WORK INSTRUCTIONS ::
From the entries below, return every line that includes the word "field".

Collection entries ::
■ ■ ■ ■ ■

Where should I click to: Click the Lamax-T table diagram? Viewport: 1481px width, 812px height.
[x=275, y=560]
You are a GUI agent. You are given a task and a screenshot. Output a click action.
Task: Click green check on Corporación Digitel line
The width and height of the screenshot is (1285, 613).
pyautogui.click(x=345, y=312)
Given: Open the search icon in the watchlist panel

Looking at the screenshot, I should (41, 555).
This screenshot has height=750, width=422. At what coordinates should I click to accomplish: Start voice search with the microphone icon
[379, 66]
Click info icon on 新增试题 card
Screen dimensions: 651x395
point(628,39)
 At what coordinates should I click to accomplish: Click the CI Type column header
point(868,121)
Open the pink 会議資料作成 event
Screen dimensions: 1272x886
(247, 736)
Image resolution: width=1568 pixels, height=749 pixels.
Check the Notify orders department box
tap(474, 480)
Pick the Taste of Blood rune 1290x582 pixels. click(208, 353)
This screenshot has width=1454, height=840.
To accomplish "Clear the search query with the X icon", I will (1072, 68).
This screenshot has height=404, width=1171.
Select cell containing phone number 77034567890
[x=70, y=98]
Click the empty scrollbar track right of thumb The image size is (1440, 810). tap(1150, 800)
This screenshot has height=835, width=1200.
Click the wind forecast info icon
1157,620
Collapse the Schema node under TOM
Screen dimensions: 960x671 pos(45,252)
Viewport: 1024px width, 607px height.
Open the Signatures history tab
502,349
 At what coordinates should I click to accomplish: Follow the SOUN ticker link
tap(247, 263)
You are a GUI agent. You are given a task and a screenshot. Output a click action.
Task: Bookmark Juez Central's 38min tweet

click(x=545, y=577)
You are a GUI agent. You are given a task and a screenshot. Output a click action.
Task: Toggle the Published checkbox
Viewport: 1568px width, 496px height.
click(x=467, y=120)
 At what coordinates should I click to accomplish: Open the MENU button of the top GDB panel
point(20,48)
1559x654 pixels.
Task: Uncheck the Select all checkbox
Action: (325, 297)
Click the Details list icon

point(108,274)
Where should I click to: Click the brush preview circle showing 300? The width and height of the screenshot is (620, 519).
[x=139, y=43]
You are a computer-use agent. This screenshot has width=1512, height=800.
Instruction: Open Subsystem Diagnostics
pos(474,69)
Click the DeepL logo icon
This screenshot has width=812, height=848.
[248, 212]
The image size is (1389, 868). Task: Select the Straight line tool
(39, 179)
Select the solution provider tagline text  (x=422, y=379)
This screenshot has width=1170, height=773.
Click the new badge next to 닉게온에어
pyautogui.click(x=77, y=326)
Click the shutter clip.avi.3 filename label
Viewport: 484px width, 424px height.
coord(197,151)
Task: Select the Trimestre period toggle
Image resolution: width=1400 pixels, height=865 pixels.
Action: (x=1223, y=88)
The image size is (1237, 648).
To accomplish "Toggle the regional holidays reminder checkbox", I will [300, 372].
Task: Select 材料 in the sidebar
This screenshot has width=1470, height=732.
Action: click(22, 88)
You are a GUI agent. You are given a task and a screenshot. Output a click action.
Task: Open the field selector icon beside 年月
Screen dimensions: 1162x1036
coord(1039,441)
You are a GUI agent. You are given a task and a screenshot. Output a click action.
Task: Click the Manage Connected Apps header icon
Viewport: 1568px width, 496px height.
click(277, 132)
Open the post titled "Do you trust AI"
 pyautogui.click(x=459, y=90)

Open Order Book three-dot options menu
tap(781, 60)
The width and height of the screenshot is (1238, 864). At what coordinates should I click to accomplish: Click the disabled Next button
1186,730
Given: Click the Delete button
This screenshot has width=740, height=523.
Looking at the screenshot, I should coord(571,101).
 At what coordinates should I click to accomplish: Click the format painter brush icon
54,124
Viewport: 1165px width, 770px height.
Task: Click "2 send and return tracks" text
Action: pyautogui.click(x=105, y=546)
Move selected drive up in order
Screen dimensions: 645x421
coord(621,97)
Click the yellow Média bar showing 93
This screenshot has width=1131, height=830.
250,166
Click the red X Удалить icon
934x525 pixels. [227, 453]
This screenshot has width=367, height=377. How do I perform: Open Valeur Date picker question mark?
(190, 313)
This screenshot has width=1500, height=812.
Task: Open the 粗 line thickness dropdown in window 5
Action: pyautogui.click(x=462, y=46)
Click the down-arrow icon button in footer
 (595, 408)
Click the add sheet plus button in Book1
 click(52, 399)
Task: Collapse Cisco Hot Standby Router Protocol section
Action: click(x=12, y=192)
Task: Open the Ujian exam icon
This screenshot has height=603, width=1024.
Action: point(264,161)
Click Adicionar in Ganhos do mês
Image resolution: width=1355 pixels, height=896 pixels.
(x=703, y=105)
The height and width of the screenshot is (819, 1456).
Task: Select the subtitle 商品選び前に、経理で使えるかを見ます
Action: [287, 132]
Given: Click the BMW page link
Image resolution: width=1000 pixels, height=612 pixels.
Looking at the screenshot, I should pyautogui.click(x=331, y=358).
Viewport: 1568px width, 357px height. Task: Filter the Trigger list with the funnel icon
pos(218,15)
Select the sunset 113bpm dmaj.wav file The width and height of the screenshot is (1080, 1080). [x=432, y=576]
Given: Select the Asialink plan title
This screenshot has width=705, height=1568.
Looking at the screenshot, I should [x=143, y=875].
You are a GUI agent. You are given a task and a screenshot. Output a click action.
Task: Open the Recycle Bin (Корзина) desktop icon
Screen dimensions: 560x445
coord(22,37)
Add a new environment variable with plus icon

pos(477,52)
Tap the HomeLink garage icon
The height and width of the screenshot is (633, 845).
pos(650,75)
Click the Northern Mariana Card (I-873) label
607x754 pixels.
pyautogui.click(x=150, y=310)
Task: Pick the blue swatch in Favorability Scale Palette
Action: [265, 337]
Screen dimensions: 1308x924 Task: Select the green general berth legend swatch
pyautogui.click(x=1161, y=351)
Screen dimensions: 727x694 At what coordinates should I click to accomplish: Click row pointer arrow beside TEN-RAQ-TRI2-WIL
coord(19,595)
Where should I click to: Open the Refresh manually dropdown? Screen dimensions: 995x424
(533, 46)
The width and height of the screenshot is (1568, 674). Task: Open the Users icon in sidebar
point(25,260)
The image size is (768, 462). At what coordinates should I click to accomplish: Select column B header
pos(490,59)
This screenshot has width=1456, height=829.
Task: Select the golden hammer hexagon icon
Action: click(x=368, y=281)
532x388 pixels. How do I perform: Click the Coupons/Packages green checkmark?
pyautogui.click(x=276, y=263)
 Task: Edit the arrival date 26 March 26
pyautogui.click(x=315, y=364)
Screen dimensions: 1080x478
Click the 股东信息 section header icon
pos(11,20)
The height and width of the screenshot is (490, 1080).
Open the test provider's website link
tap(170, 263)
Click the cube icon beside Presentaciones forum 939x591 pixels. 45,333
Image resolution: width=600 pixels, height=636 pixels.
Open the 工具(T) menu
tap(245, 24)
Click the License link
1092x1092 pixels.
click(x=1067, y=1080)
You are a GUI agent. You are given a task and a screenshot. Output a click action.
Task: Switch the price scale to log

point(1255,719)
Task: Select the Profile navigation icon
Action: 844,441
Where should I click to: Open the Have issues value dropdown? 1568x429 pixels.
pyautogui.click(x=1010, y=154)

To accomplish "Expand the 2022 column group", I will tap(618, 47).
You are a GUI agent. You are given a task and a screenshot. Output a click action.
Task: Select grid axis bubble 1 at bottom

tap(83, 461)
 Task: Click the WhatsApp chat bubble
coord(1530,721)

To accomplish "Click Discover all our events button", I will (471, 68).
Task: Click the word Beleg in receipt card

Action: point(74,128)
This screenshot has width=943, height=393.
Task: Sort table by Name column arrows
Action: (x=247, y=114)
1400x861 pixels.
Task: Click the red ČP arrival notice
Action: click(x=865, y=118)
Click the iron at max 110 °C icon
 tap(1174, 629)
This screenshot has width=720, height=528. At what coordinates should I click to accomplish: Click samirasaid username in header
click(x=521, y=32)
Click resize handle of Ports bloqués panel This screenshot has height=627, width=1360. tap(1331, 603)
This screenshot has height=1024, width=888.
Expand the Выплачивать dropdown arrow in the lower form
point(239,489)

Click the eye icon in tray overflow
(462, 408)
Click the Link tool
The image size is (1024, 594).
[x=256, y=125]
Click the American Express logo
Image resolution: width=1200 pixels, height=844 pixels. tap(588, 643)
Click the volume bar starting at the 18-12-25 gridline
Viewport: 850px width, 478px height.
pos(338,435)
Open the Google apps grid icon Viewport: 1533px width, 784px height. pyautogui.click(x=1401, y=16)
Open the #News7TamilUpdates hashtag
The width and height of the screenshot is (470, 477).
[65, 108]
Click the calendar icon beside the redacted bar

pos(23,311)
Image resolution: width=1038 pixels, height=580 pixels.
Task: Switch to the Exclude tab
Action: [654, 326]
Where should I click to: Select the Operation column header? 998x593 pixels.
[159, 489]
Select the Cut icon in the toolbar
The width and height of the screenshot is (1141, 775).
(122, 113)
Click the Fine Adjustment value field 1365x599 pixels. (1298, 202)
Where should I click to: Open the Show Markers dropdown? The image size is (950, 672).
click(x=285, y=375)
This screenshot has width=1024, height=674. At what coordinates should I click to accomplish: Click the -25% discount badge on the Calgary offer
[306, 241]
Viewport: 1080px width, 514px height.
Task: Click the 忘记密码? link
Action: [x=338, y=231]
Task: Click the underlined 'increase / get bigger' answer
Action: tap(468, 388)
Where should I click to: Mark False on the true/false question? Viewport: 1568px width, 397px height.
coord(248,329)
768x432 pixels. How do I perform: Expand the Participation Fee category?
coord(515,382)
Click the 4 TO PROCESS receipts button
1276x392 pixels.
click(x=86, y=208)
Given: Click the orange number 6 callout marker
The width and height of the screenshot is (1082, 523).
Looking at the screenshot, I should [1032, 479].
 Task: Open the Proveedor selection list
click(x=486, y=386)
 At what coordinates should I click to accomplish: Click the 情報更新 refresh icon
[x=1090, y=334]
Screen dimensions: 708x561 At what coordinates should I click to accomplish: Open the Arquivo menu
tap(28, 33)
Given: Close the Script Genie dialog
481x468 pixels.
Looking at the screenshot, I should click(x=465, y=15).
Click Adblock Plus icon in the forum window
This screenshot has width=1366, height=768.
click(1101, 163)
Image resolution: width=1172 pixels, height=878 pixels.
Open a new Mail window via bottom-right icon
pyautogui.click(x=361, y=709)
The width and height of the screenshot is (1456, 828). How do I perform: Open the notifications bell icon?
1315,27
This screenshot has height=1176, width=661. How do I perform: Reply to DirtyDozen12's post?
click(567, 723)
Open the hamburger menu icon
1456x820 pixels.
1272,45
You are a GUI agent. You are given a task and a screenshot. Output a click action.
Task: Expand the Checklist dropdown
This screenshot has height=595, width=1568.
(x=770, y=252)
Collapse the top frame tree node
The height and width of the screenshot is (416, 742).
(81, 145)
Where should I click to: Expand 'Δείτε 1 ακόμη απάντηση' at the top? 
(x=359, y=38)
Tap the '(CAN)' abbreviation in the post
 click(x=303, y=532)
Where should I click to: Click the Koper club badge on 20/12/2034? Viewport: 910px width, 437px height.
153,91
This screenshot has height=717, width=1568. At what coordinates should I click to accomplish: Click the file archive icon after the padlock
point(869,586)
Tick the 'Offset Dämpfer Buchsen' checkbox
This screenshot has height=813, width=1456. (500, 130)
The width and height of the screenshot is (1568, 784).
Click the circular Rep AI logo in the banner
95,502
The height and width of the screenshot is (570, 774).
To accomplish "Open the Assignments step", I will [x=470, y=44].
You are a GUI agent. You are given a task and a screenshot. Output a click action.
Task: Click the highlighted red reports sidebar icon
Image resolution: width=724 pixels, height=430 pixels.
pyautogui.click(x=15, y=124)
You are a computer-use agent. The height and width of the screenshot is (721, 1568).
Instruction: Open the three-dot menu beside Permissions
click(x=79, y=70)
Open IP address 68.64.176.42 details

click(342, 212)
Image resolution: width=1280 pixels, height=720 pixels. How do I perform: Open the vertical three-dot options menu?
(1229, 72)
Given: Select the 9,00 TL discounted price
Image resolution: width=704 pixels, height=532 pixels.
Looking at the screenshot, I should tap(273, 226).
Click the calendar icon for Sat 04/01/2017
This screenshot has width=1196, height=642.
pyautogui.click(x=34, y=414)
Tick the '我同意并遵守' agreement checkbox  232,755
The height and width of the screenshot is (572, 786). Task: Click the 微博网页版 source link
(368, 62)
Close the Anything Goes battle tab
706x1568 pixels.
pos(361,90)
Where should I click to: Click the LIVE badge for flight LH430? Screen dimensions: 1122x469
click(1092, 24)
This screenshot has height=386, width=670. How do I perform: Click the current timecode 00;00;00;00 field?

■ ■ ■ ■ ■

SOLUTION TO THIS EXERCISE ::
Task: Open the field selector icon beside 年月
Click the Fine Adjustment value field 1365x599 pixels. (1298, 202)
This screenshot has height=386, width=670. How do I perform: Click the current timecode 00;00;00;00 field?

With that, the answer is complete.